There are a number of iconic photographs from the U.K miners strike of 1984/85, but I am sure if comrades were asked to recall one photograph it would probably be a toss-up between John Harris’s image of the mounted officer, baton raised, forever frozen in time, ready to strike photographer Lesley Boultan.
Inspecting the line
Or it could be the image I have chosen for the picture of the week, a photograph by Guardian photographer Don McPhee which shows Police Officer Paul Castle and miner George ‘Geordie’ Brealey.
A moment captured on a Nikon camera, not digital, on real photographic film, mechanical whirring as the camera lens briefly exposes the film strip to an image that is magnified through the lens.
Snapped, the picketing miner, wearing a child’s police helmet, the enemy within, facing law and order, Thatcher’s law, and order.

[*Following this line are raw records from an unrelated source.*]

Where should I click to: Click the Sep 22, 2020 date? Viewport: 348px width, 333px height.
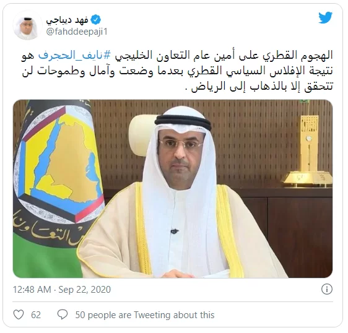(85, 290)
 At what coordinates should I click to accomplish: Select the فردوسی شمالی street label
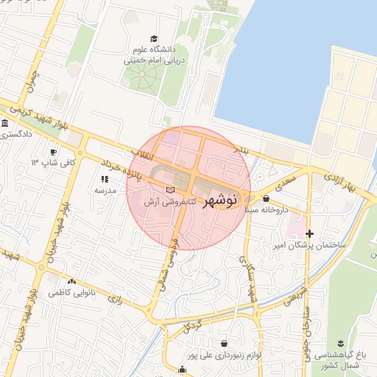point(169,265)
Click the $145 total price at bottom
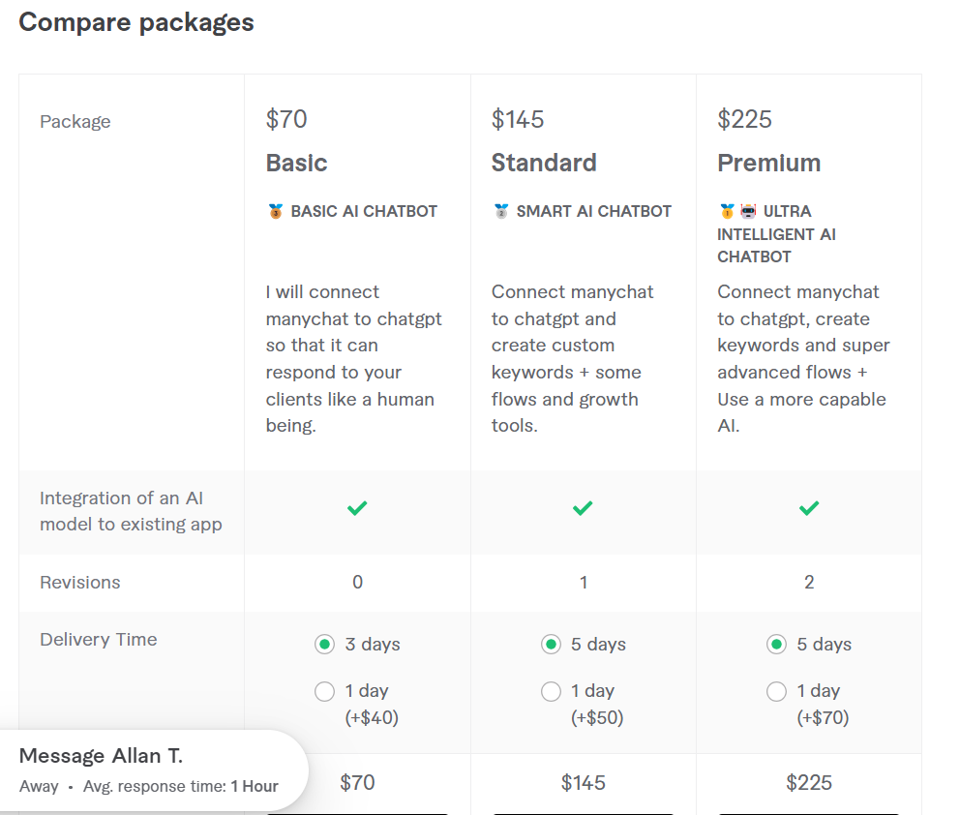This screenshot has width=960, height=815. 583,782
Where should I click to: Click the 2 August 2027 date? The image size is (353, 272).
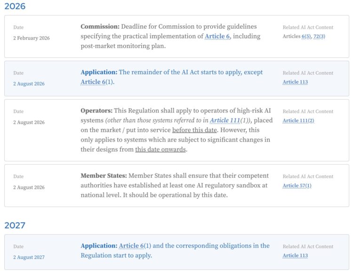[x=29, y=257]
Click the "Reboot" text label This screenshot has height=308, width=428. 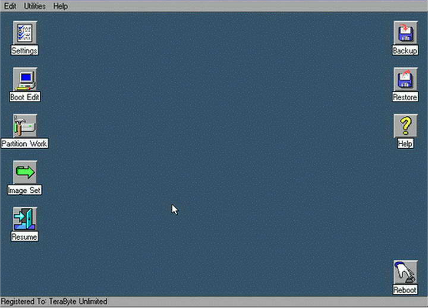click(x=405, y=290)
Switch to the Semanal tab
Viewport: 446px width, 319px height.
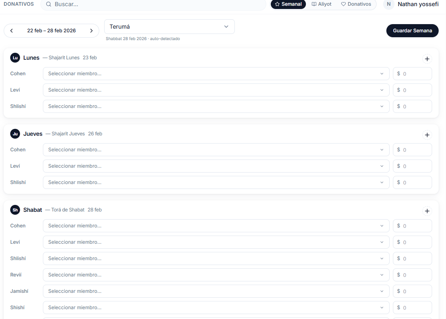[x=288, y=4]
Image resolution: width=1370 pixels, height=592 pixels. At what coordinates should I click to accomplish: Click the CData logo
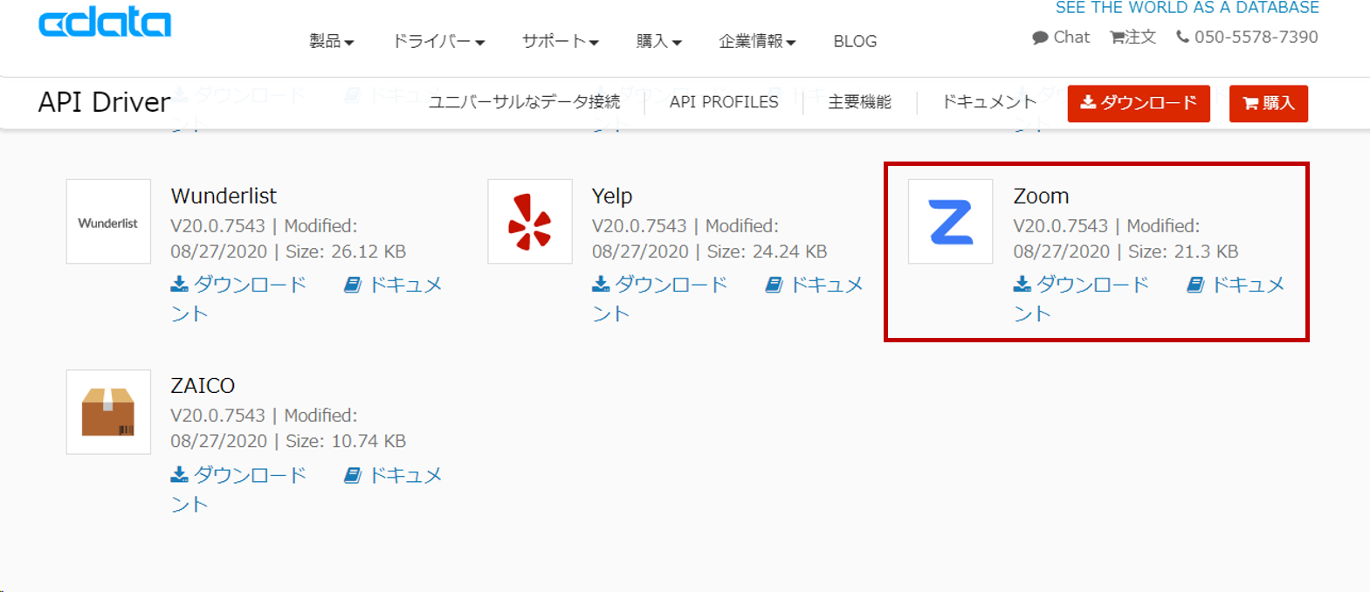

A miner, one of over 5,000, at Orgreave cokeworks, near Rotherham, South Yorkshire.
Orgreave forever etched in the memory, as the place of a battle, but no battle honours, not this time for the victorious side.
“You saw the scenes that went on in television last night. I must tell you that what we have got is an attempt to substitute the rule of the mob for the rule of law, and it must not succeed. It must not succeed.”
“Another example of the Police State in 1984.”
Miners battling for a way of life, community, a future.
Nothing good to say about Metropolitan Police or Greater Manchester Police, history there, £20 notes waved at starving, striking miners. History there, hatred there.
Brealey was an ex-soldier and had picked up the toy hat on a brief family trip to Cleethorpes, telling his wife it was for the picket line, to inspect the police. Humour, Yorkshire humour, in the face of Thatcher’s police thugs.
Not all police, but most police, especially Metropolitan Police, Greater Manchester Police, history there.
There are other photos of Brealey, a reminder that photographs show a moment in time. Martin Jenkinson captures a different scene, same place, almost the same time.
I imagine banter between Brealey and Police Constable Castle of Kent Police, not the Metropolitan Police or Greater Manchester Police, hatred there, history there.
On Jenkinson’s photograph, you can see clearly on Brealey’s blazer a badge for the Yorkshire Main Cricket Club.
Men at work and play, community, a way of life, fighting for that way of life, community, men at play, men at work.
Taking the piss on a sunny day, a striking miner, inspecting the police, a Kent copper, not the Metropolitan Police or Greater Manchester Police, hatred there, history there.
McPhee’s photo was one of four that he took that day, in quick succession, the second one was chosen to represent our memory of the day. A striking miner and a copper, George Brealey the miner, and Castle the police officer.
Miner facing copper, a picket facing the state, the tension in that frame.
If a different image had been chosen that day by the Picture editor at the Guardian, one in which Castle shows the human side of policing (a smile?) then maybe I would have chosen a different image.
But then, thinking about it, the miner in the child’s police helmet, George Brealey that miner in the child’s police helmet, should be remembered, must be remembered.
Men fighting for their jobs, men fighting for their communities, their way of life, snapped on film in Orgreave 1984.